Exercise objective:
Return nothing but the lines from the one with "Given: Open the Anzeigen menu" through the one with "Task: Select the 通断蜂鸣 label" in the data below, word for word and without pictures.

Entries supplied:
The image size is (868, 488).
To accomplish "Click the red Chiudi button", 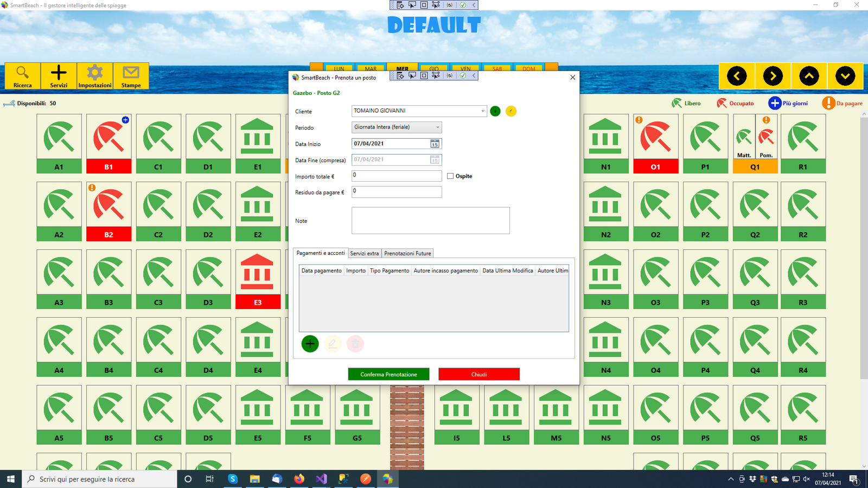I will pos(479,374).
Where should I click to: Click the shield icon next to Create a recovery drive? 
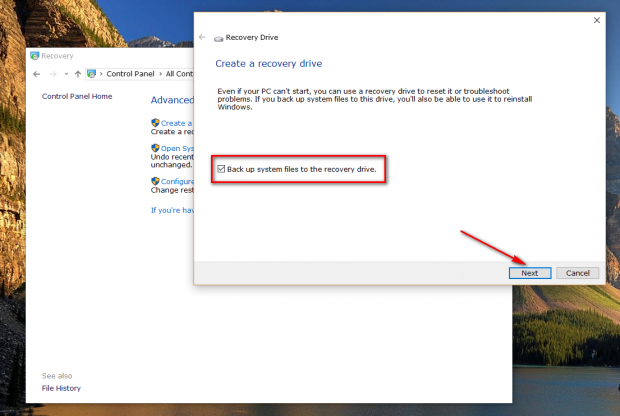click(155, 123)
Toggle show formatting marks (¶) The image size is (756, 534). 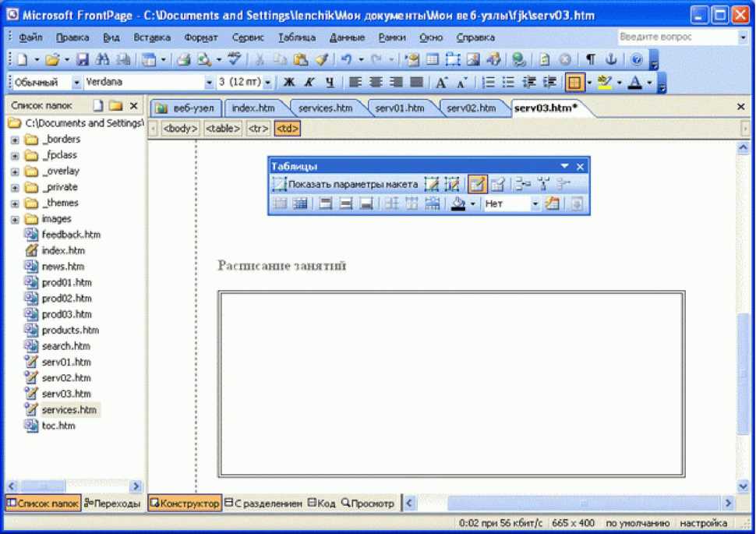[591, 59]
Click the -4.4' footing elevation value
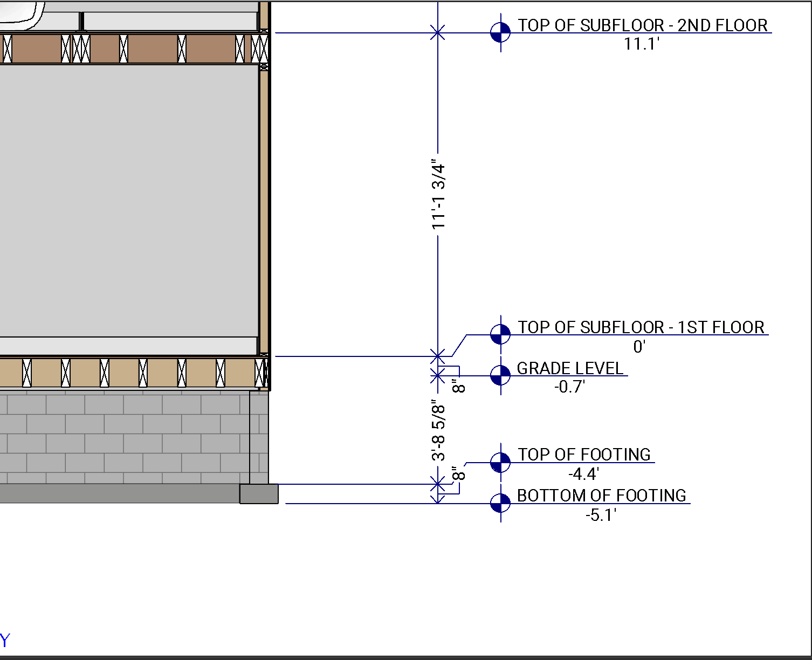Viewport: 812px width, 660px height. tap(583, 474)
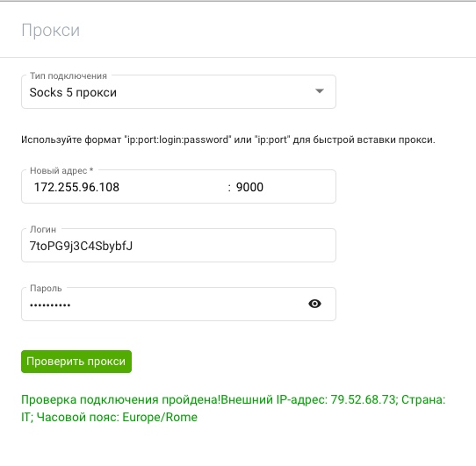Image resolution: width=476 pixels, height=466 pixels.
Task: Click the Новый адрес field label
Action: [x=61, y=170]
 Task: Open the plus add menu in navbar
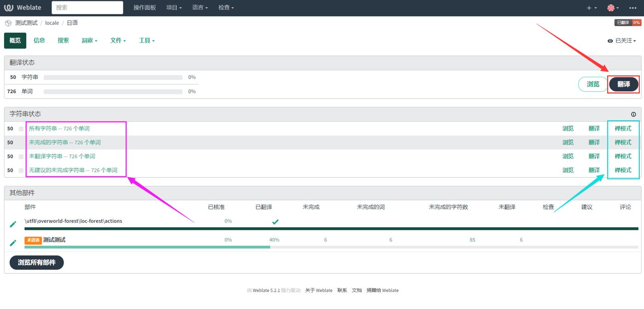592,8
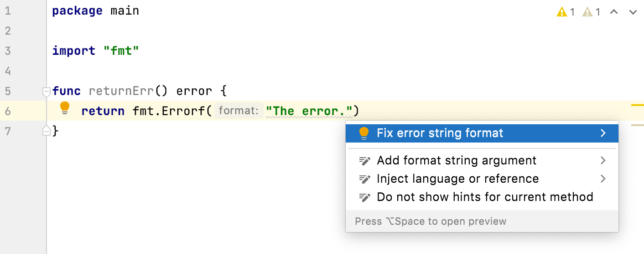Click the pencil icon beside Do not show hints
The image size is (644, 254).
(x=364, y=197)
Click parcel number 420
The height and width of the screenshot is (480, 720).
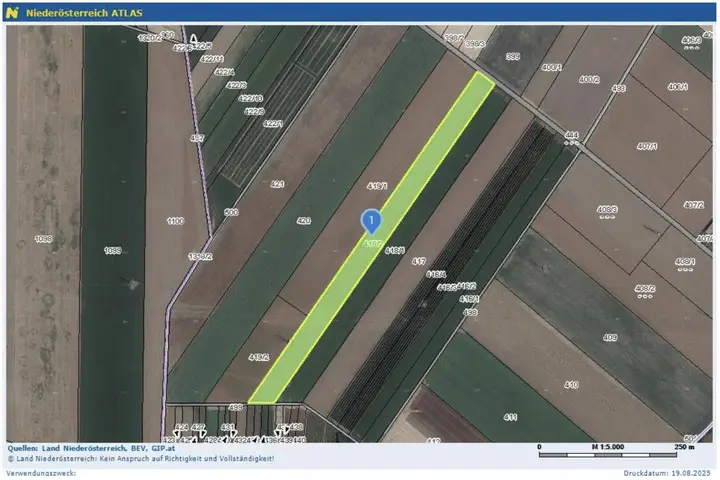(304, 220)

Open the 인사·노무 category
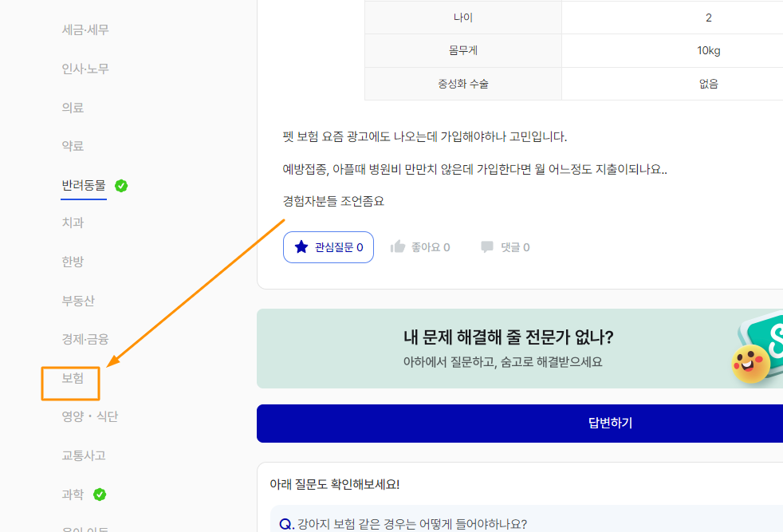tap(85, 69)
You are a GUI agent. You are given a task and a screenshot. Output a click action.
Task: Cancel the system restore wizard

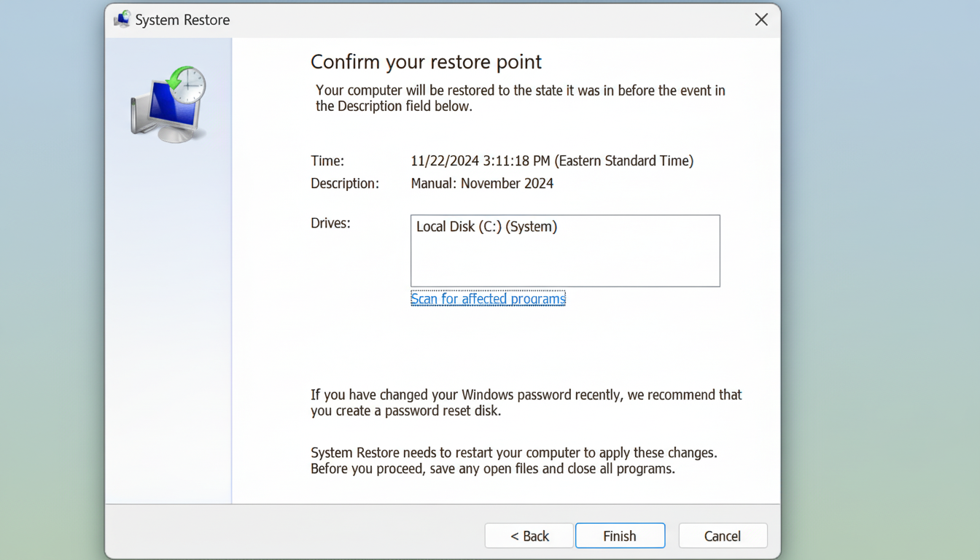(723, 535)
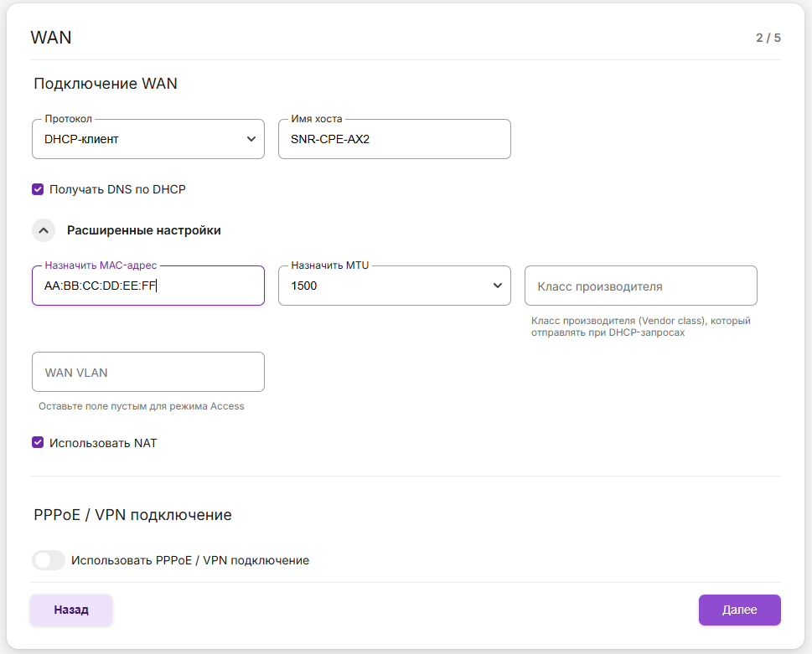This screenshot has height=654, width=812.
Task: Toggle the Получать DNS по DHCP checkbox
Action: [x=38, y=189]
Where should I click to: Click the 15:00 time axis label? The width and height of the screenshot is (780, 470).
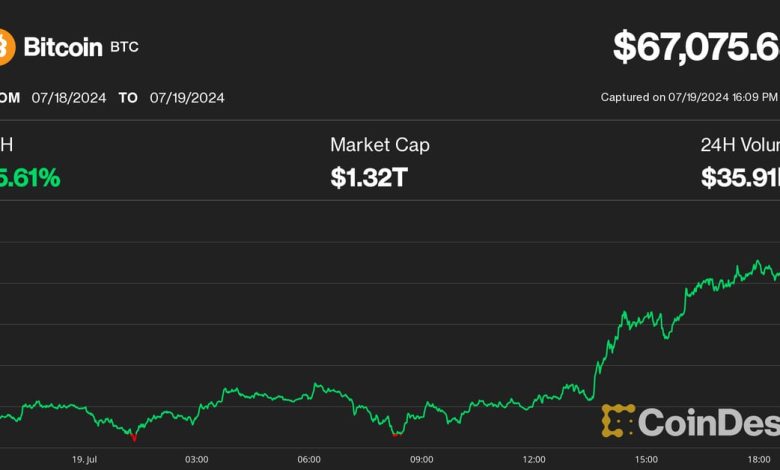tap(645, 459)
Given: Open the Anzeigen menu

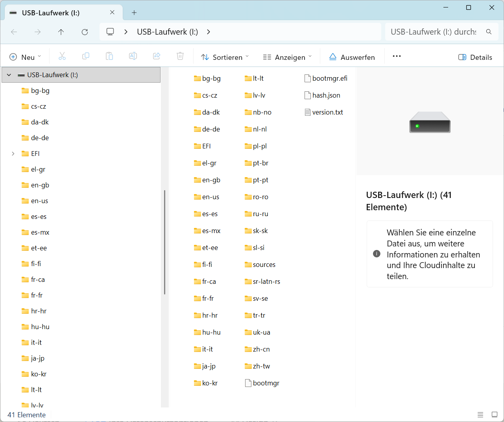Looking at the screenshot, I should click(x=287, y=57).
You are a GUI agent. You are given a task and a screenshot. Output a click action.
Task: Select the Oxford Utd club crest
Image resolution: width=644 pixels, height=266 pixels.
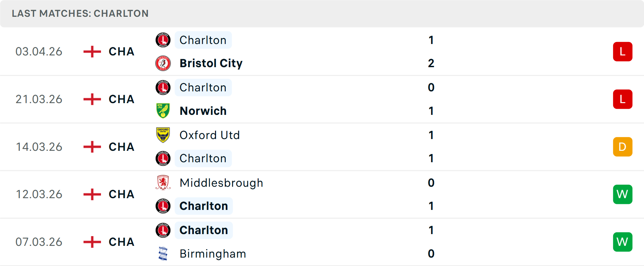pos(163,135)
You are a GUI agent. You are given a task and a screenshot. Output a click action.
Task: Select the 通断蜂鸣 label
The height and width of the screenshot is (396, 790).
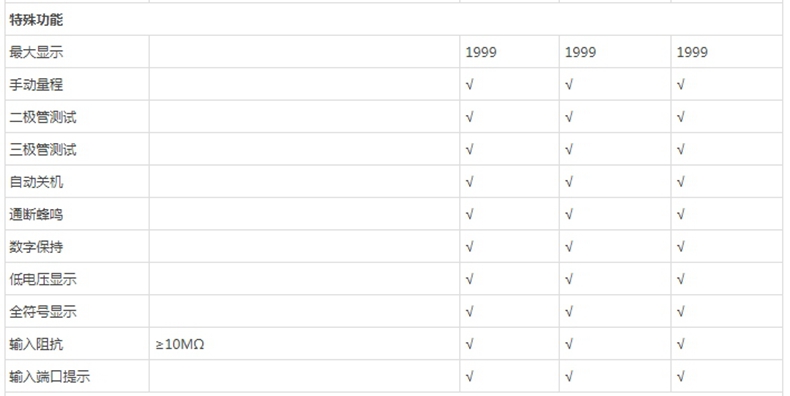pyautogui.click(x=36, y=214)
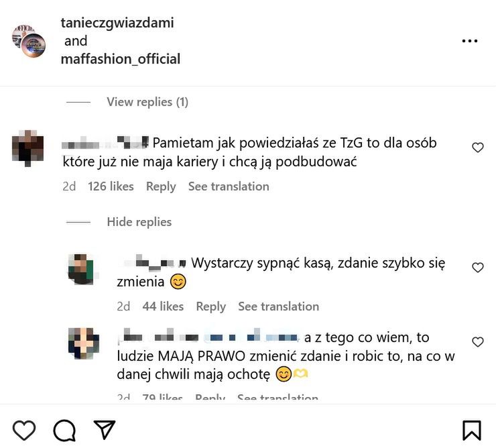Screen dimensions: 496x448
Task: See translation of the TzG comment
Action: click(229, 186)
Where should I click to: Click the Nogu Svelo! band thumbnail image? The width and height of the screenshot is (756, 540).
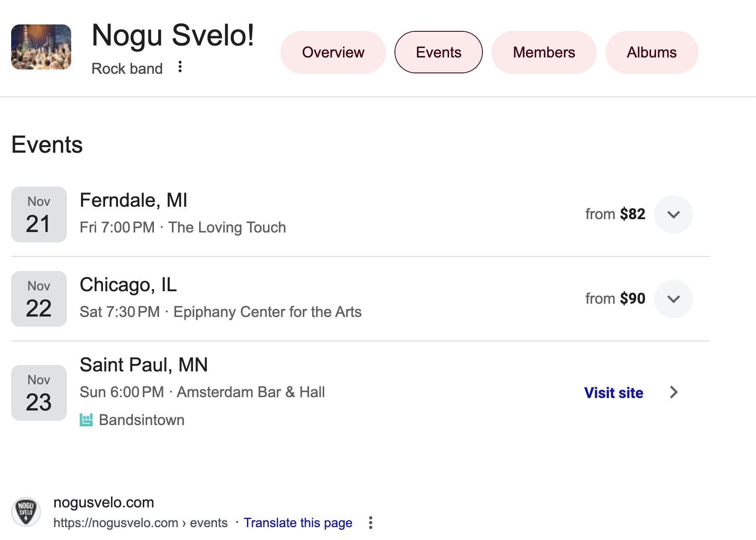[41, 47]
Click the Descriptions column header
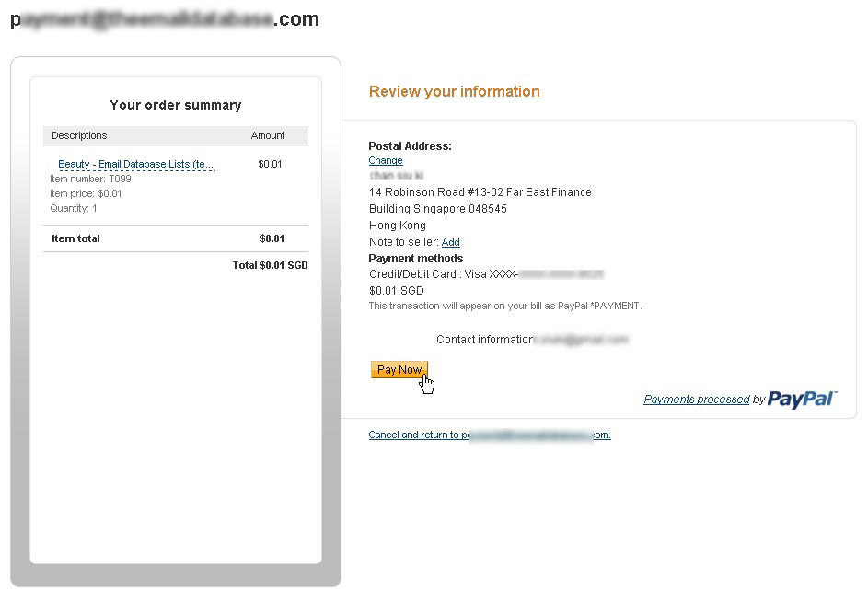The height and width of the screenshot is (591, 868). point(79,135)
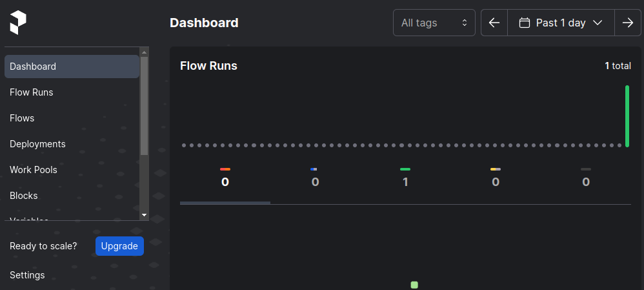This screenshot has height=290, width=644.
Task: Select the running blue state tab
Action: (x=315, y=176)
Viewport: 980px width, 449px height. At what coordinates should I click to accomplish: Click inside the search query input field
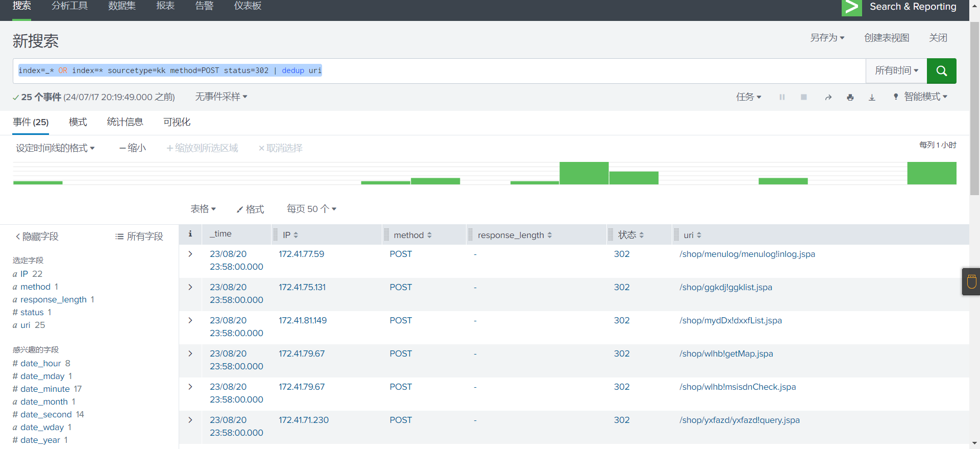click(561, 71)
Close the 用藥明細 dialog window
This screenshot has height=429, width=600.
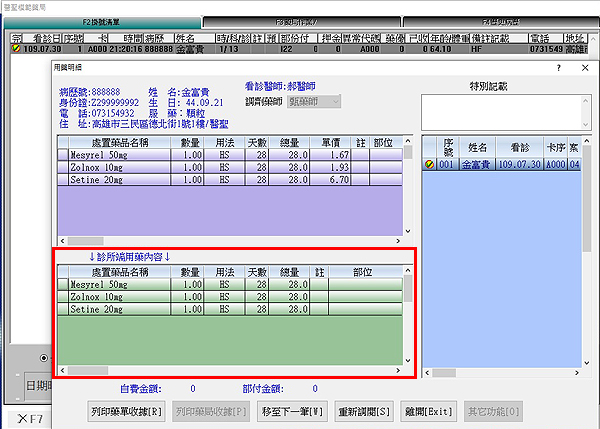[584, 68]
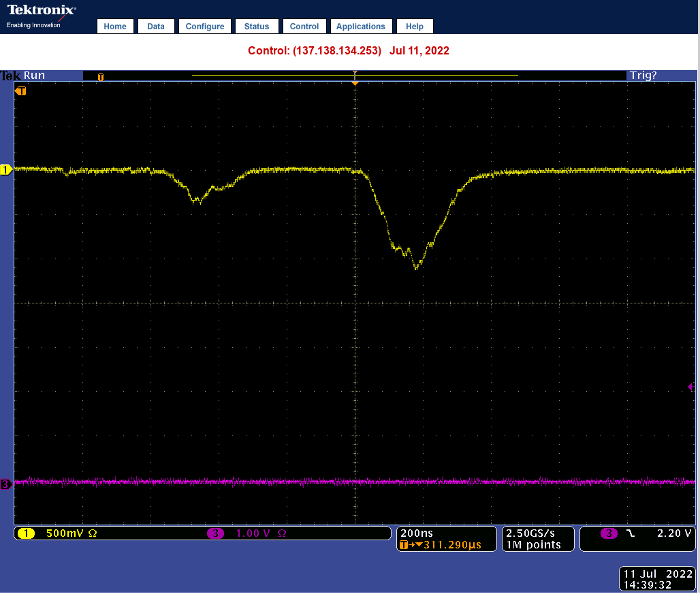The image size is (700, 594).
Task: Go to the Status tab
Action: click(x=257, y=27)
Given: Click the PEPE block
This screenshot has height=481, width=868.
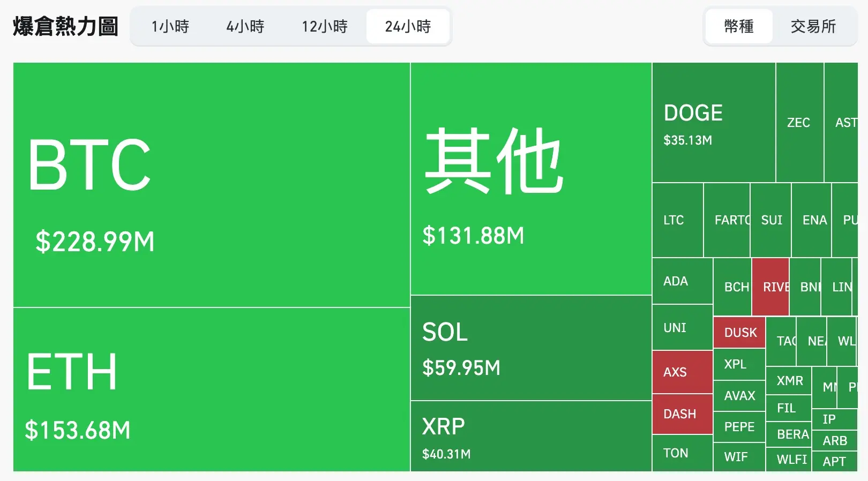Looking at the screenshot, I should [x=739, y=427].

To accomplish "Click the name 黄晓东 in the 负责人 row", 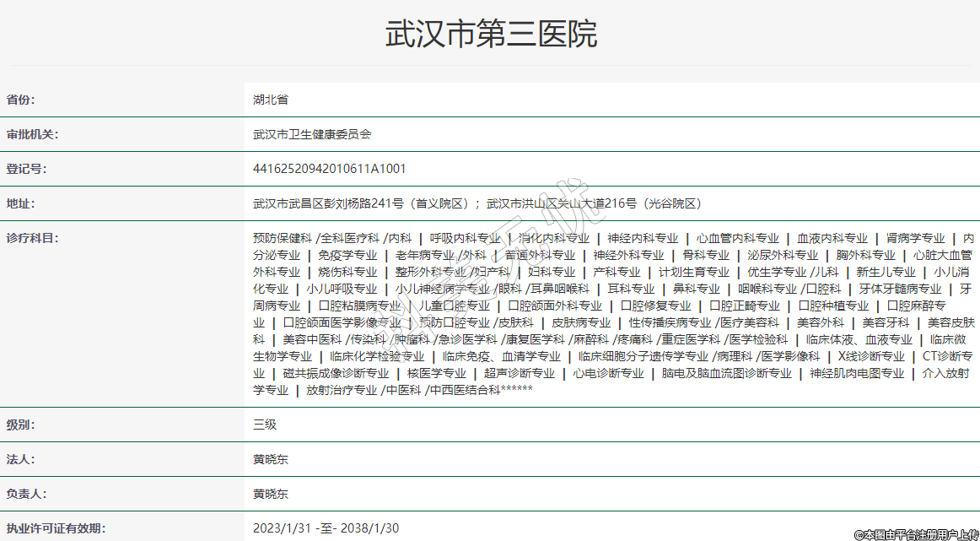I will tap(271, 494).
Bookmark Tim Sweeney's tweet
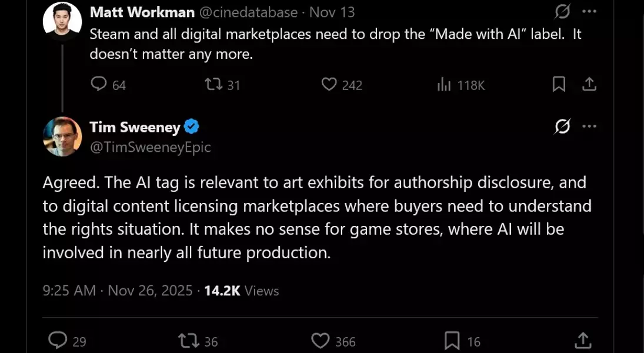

Result of this exercise:
Given: Open the Anzeigen menu

Looking at the screenshot, I should click(x=287, y=57).
You are a GUI agent. You are given a task and a screenshot. Output a click action.
Task: Select the Oxford Utd club crest
Image resolution: width=644 pixels, height=266 pixels.
pos(163,135)
You are a GUI agent. You are given a task and a screenshot. Output a click action.
Task: Select the 通断蜂鸣 label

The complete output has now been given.